Join Date: Dec 2004
it could be an old goat indeed.
Besides the goats foot, i like the atypical stock and love that frizzen spring 'shield', which must have been the pride of its original owner.[/QUOTE]
I recently got my copy of Daehnhardt/Gaier ESPINGARDARIA PORTUGUESA and have been studying the examples of pé-de-cabra locks in the exhibit. The three pistols are all dated to the first quarter of the 19th cent., and the locks have features true-to-form for that era. For instance, the two in plate 11 (p 45) have French-style lockplates; the one in plate 14 (p 51) has a more conservative fecho de molinhas style plate BUT the cock's jaws are at a right angle to the stem which is a late fashion (you see it on later Spanish and Neapolitan miquelet cocks as well). NONE OF THESE LOCKS HAVE FRIZZEN-SPRING SHIELDS LIKE ON THIS BLUNDERBUSS.

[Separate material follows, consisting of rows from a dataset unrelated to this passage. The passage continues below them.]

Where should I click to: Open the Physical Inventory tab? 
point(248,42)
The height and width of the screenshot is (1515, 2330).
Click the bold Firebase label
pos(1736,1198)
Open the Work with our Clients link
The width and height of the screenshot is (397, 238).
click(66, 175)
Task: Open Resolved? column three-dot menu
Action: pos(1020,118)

The patilha lock on Dom João's hunting gun , plate 2, p 27 has a shield with ornamental curlicue extensions from its lower edge, with a repeated motif on the cock bridle as well. These curlicues are also seen on 17th cent. Spanish patilla locks (see J D Lavin. A HISTORY OF SPANISH FIREARMS, 1965, fig. 22), and survived in vestigial form on provincial locks into the following century (Lavin, plate 81). The shapes on the frizzen shield of your friend's gun appear to me as an especially flamboyant, perhaps provincial, interpretation of this aesthetic. As though a Portuguese gunsmith, familiar with Spanish prototypes, decided to dial up the degree of ornamentation and do one better!
A lot of features of the rest of the gun point to perhaps end 18th cent and later, but the style of the lock, plus the amount of wear and pitting, suggest that it is an older mechanism re-used. I agree that the stock is unusual, but the lock may exceed it in significance and age. Even more reason to try every means to pry it out of your friend's paws.
If money means nothing to him, surely in your collection there must be a piece that he will fall in love with and be willing to swap for.